EXTRAIT RETENU:
::::

CAA Lyon, 5ème chambre – N° 10LY01053 – SARL COGESTEN – 17 mars 2011 – C

Juridiction : CAA Lyon

Numéro de la décision : 10LY01053

Numéro Légifrance : CETATEXT000024754960

Date de la décision : 17 mars 2011

Code de publication : C

Index

Mots-clés

Impôt sur les sociétés, Bénéfice net, Frais généraux, Indépendance des exercices, Déduction, Charges constatées d’avance, Produits constatés d’avance, Redevance

Rubriques

Fiscalité

Résumé

Aucune disposition du plan comptable général, ni aucune autre règle applicable au cours des années d’imposition, n’imposait aux entreprises, ni même, d’ailleurs, ne leur ouvrait expressément la faculté, de différer la déduction des charges exposées au cours d’un exercice pour les rattacher à l’exercice au cours duquel seront comptabilisés les produits correspondant à ces charges. Aux termes de l’article 39 du code général des impôts : « 1. Le bénéfice net est établi sous déduction de toutes charges, celles-ci comprenant, sous réserve des dispositions du 5, notamment : 1° Les frais généraux de toute nature (…) ». Ces dispositions, rappelle la Cour, doivent s’entendre, eu égard au principe de l’indépendance des exercices qui résulte des dispositions du 2 de l’article 38 dudit code, comme autorisant la déduction des charges payées par l’entreprise au cours de l’exercice dont les résultats doivent servir de base à l’impôt, à l’exception de celles « constatées d’avance », c'est-à-dire correspondant au paiement d’un bien ou d’une prestation de service dont la livraison ou la fourniture n’interviendra qu’au cours d’un exercice ultérieur, sur les résultats duquel il y aura lieu de l’imputer.

::::

DONNÉES FOURNIES:

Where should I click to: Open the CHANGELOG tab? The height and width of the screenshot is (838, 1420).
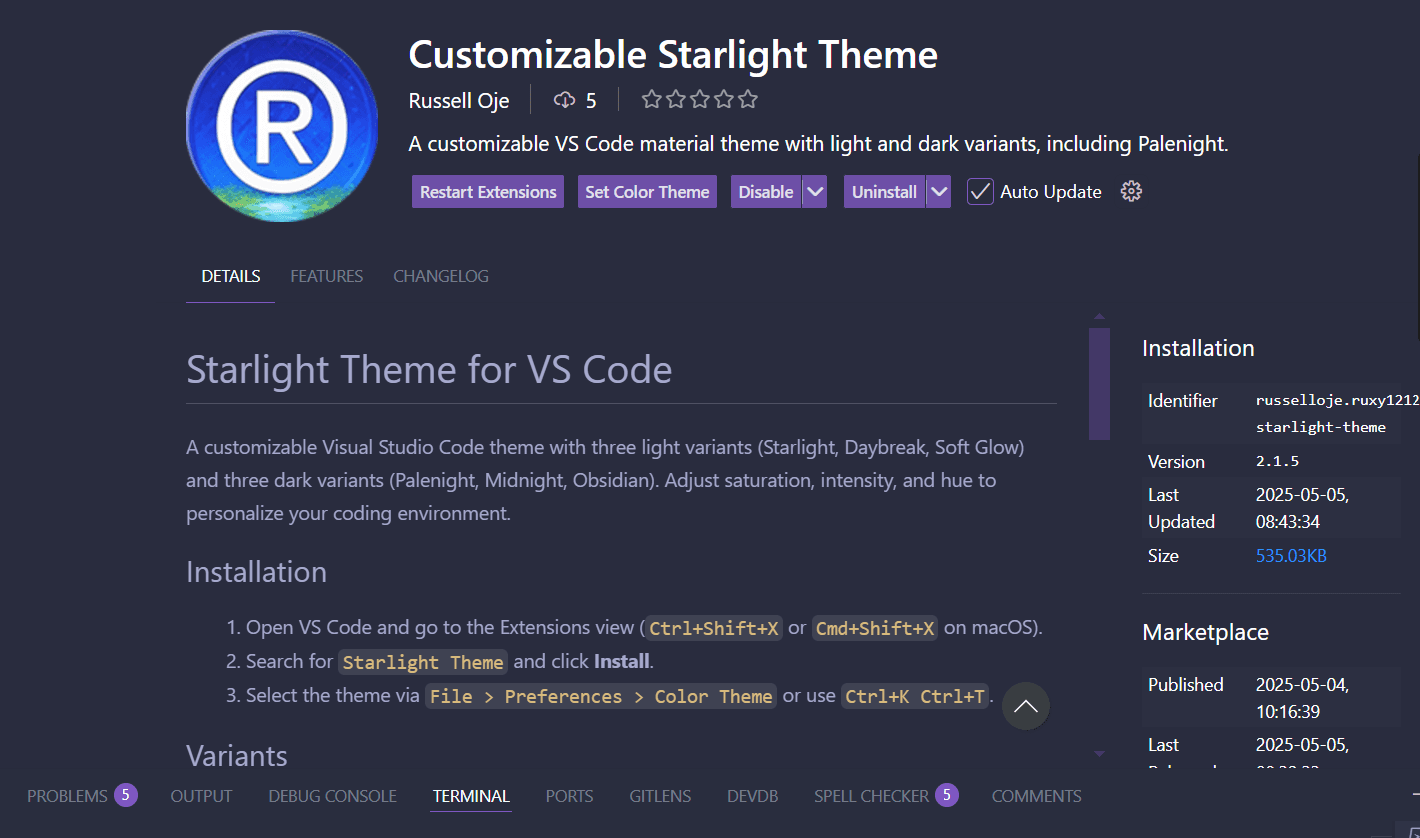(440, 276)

::::

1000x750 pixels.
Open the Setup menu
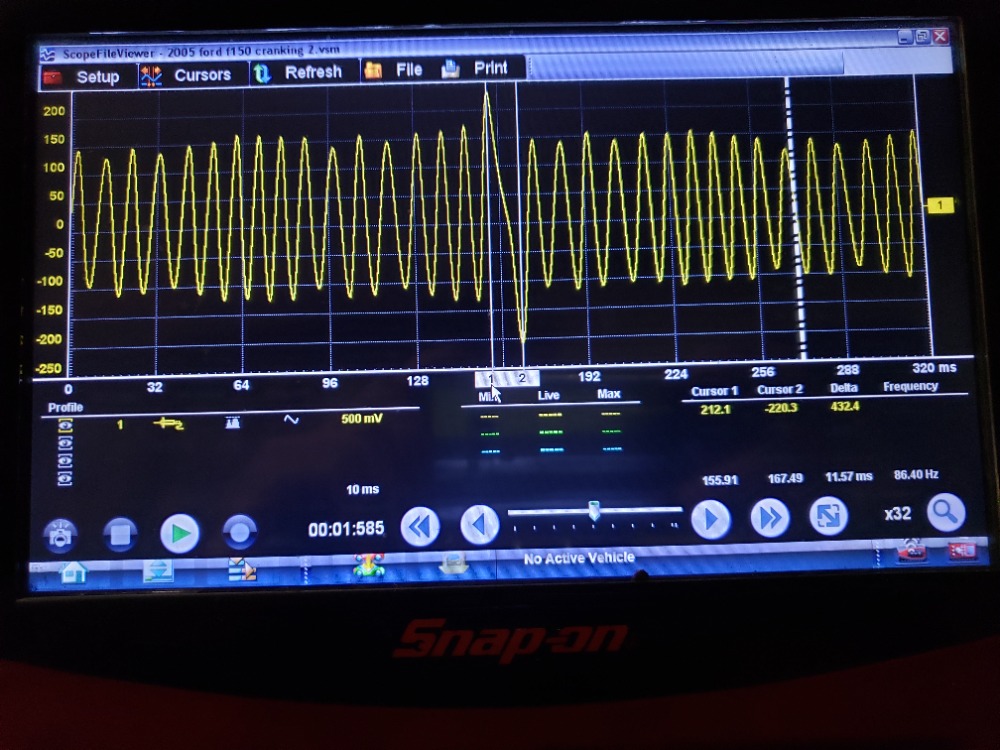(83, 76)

::::

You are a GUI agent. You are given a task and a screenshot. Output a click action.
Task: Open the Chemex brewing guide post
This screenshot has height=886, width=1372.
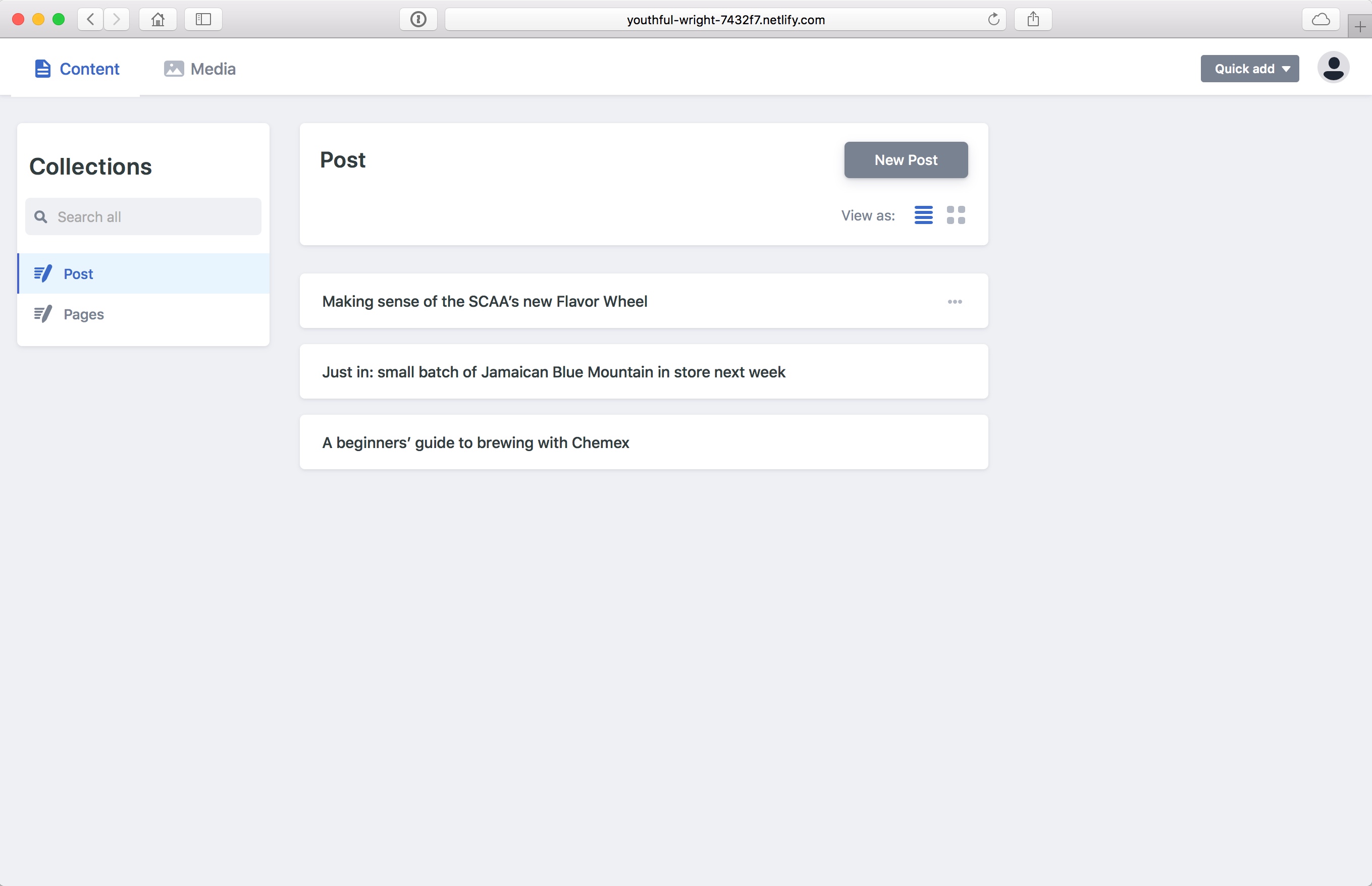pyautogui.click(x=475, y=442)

::::

DÉFI: Indiquez si chacune des affirmations suivantes concorde avec l'extrait, en répondant par oui ou par non et en citant mot pour mot le passage de l'extrait qui tranche. (a) La décision émane de la 5ème chambre de la CAA de Lyon. (b) Le plan comptable général obligeait les entreprises à différer la déduction des charges jusqu'à l'exercice où sont comptabilisés les produits correspondants. (c) Les charges constatées d'avance sont exclues de la déduction au titre de l'exercice de paiement. Les entrées constituent un matériau distinct de l'extrait.

RÉPONSE AU DÉFI:
(a) Oui : "CAA Lyon, 5ème chambre"
(b) Non : "Aucune disposition du plan comptable général, ni aucune autre règle applicable au cours des années d’imposition, n’imposait aux entreprises"
(c) Oui : "à l’exception de celles « constatées d’avance »"